Still Life Bread Crumbsby Anna Quindlen
Anna Quindlen’s seventh novel, Still Life With Bread Crumbs, finds the 61-year-old novelist and Pulitzer Prize winner wrestling with aging, art, and the intersection of the two. Rebecca Winter is a photographer, divorced and on the wrong side of 60, her onetime fame slowly dwindling. Her royalties from her masterpiece, an iconic photograph, the titular Still Life With Bread Crumbs, have dried up, and she is forced to move out of New York City and upstate to a leaky cottage in a provincial small town. Her modest celebrity and Manhattan snobberies alternately isolate and endear her to the locals. There is a love story, light humor, and meditations on loss and regret; most interesting, however, is when Quindlen gets in the head of an artist who has become admired and respected but no longer fashionable or relevant. These passages feel the most lived in; aging, for Rebecca Winter, is less frightening than obsolescence. Quindlen makes the plight of the over-the-hill legend compelling and sympathetic—each insecurity and moment of self-doubt ring painfully true. It feels as if the novelist herself has, like all artists, had to confront irrelevance. The resulting novel is a work that feels personal, intimate, and honest. Though Quindlen may write about irrelevance, her latest novel is anything but.

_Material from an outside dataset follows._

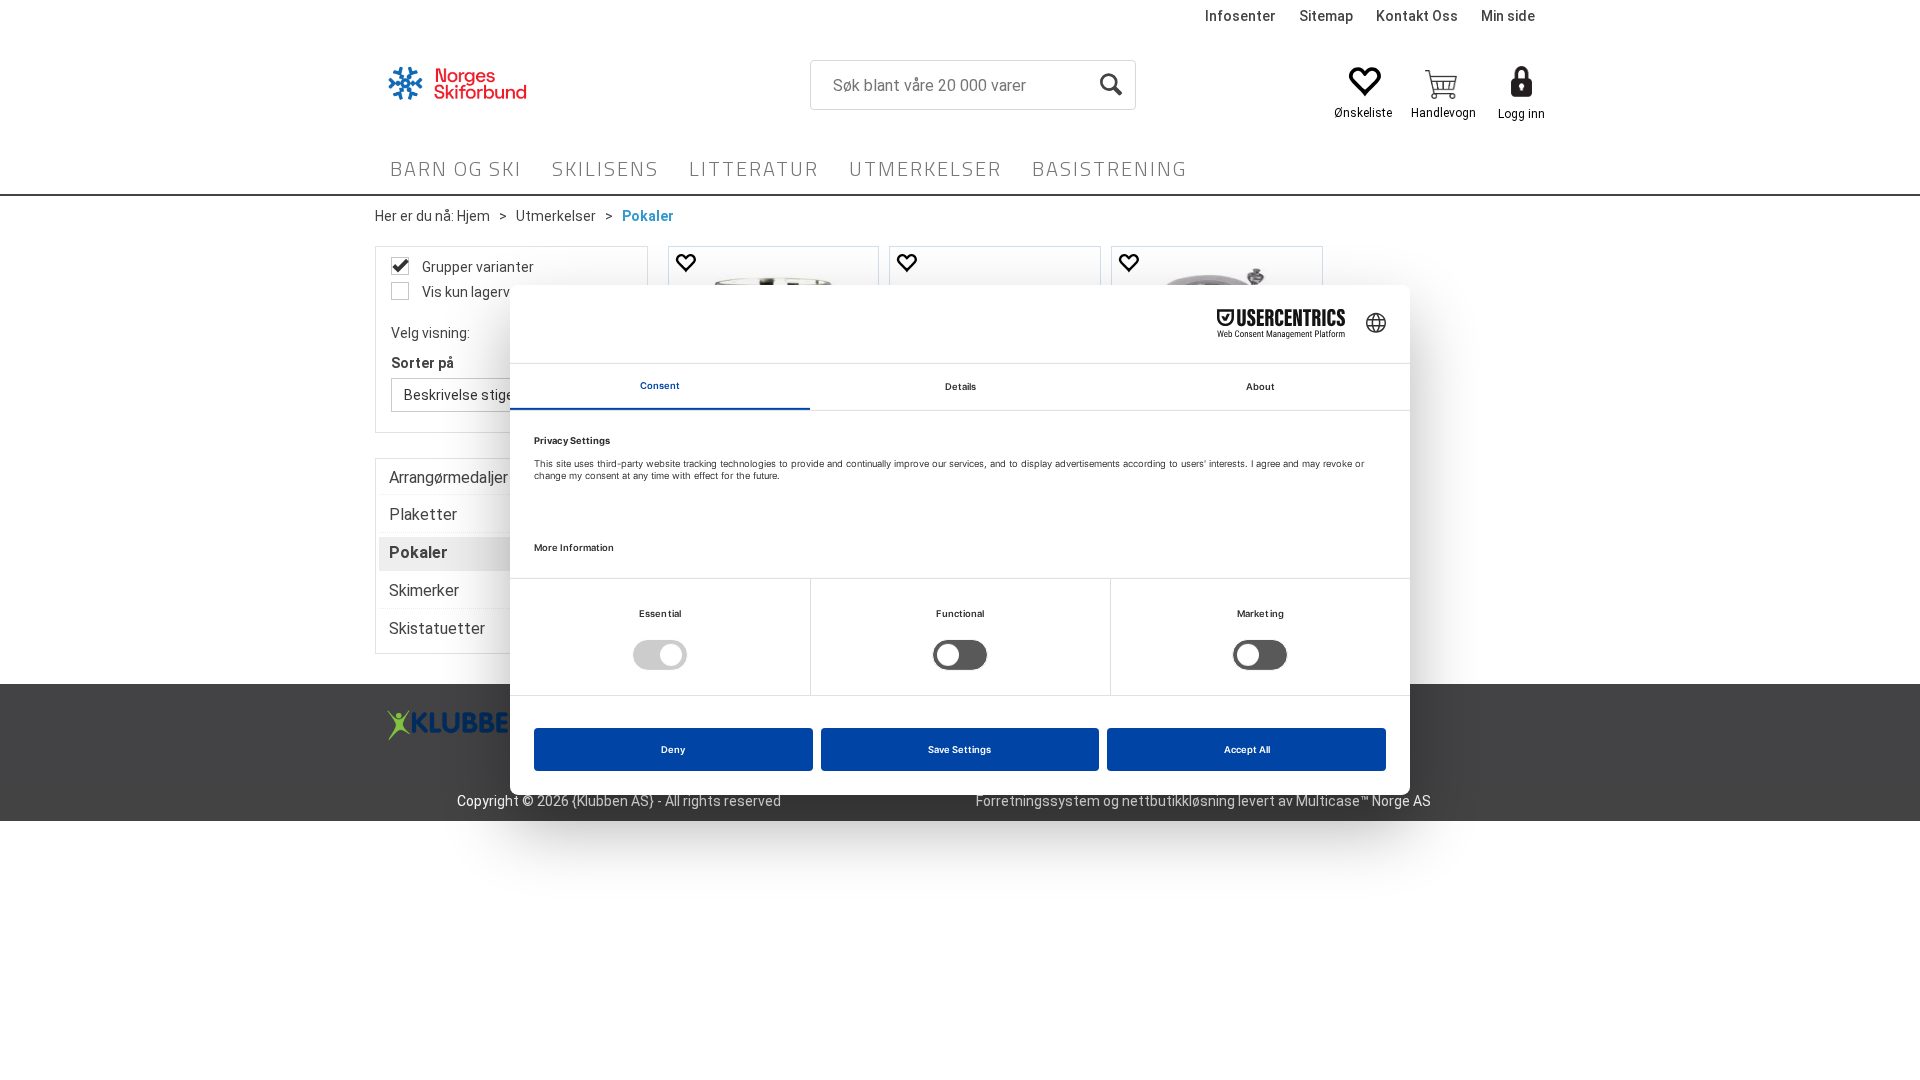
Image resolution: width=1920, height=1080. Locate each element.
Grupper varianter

My Life in Middlemarchby Rebecca Mead
Rebecca Mead’s new literary memoir My Life in Middlemarch is a book about the lives—and inner lives—of three women. First and foremost, it is about Mary Ann Evans, the ambitious young journalist who would become George Eliot and write Middlemarch, the novel Virginia Woolf famously called “one of the few English novels written for grown-up people.” My Life in Middlemarch examines the private life of the greatest chronicler of private life, and Eliot’s own abortive relationship with the philosopher Herbert Spenser, and her later, longtime partnership with George Henry Lewes, are recounted here in affecting detail. Eliot’s frustration at the passionless Spenser, and her love for the devoted Lewes, are found in her letters, her diaries, and, most interestingly, in the pages Middlemarch. Eliot’s heroine, Dorothea Brooke, has two very similar men in her life. Her resentful and unloving husband Edward Casubon, and the idealistic but impoverished Will Ladislaw. Dorothea’s frustrated ambition is the quiet struggle of Eliot’s “home epic;” much of Mary Ann Evan’s youthful ambition can be found in Dorothea, and it is in Dorothea that so many readers find kinship. As much as My Life in Middlemarch is about Eliot, and about her most enduring heroine, it is also about Mead herself—her own romances, in which she finds parallels with Dorothea’s, and her own ambition as a writer. The highest compliment that Mead can be paid is that My Life in Middlemarch captures the thrill of reading Eliot, and will no doubt inspire an umpteenth reading of Middlemarch.